The good news is that Leinster score a try off nearly two-thirds of lineouts starting within five metres of the opposition line (61.9 per cent). This ranks them as the most efficient side in Europe at scoring in this position. The next most efficient team is Saracens (56.3 per cent).

The bad news from the province’s point of view is that they have conceded 13 tries in 2023 off lineouts five metres from their own line. They are the second worst team in Europe at defending such set pieces.

The best? Old foes La Rochelle, who Leinster of course face on December 10th to kick off their European campaign.

The continuing good news for Irish rugby, though, comes out west. Niall Murray, the Connacht secondrow, is among the best defensive lineout operators. The 24-year-old has stolen 20 lineouts this year, the most of any player in Europe.
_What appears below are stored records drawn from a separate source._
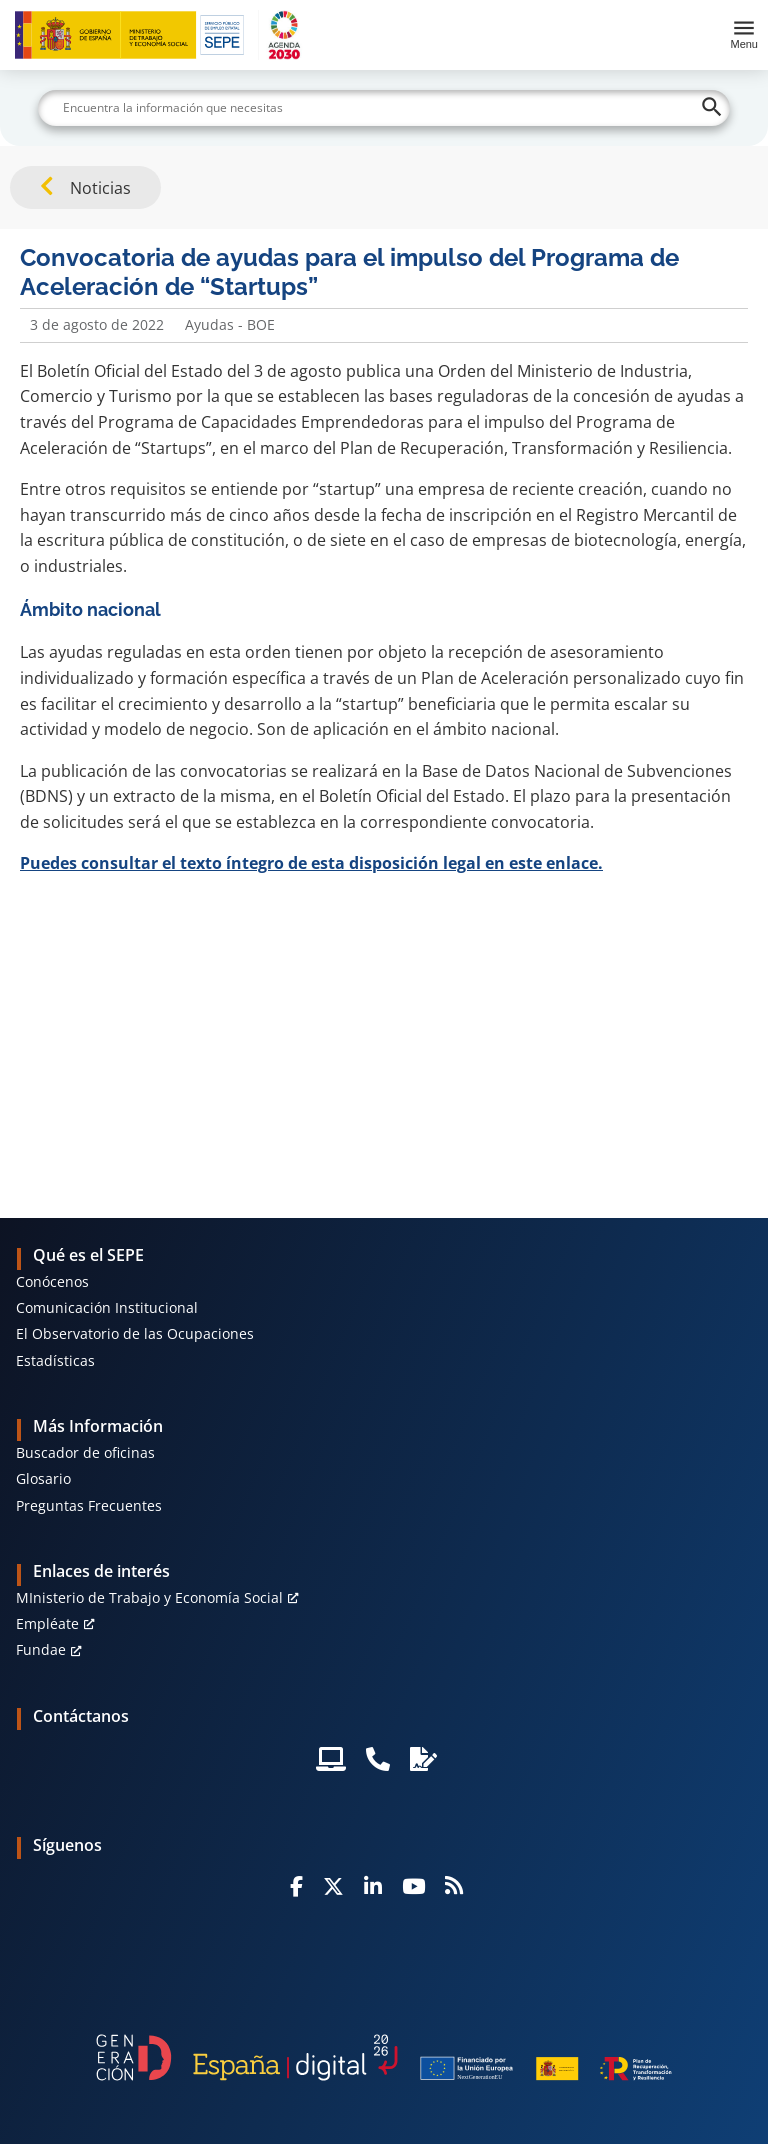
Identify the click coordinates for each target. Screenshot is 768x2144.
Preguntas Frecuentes (89, 1505)
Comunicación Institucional (107, 1307)
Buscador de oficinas (85, 1452)
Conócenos (52, 1281)
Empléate (47, 1623)
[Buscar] (383, 108)
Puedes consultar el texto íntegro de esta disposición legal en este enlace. (311, 863)
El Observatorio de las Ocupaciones (135, 1333)
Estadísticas (55, 1360)
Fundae (41, 1649)
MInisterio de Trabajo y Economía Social (149, 1597)
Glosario (43, 1478)
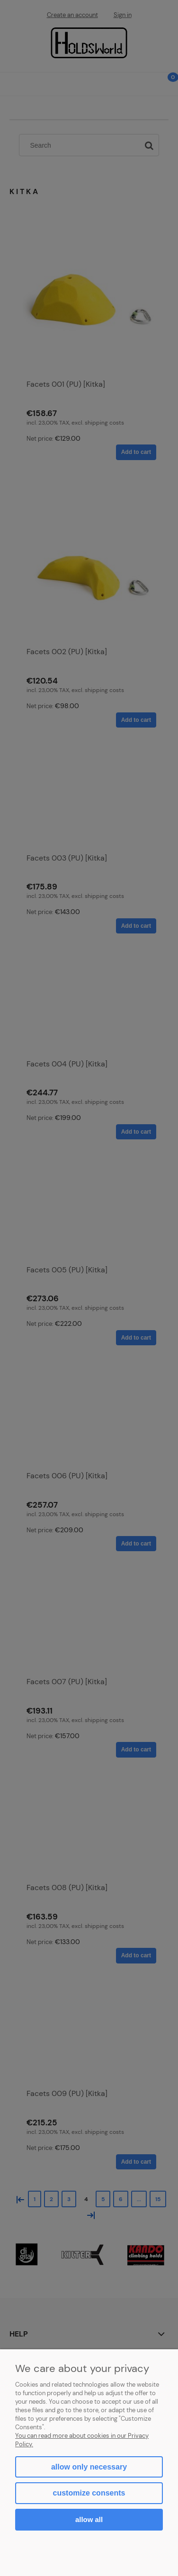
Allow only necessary (89, 2467)
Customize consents (89, 2493)
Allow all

Perhaps unsurprisingly, Connacht are the second best side for stealing opposition ball, poaching possession at 26.5 per cent of their defensive lineouts.

In words

“This has been a really tough decision. I’ve called this place home for nine years and have massive loyalty to this club” – Edinburgh and Scotland fullback Blair Kinghorn confirming his midseason move to Toulouse, which will go through in December. The French club had to cough up a six-figure fee to buy out the remainder of his contract.

In numbers

9 – The number of successful carries made by Ulster debutant James McNabney on Saturday night. A Grand Slam winner with Ireland U20s, the number eight impressed with his carrying, also making a team-high 47 metres. Alongside David McCann, Ulster look to have a promising group of young backrows on their hands.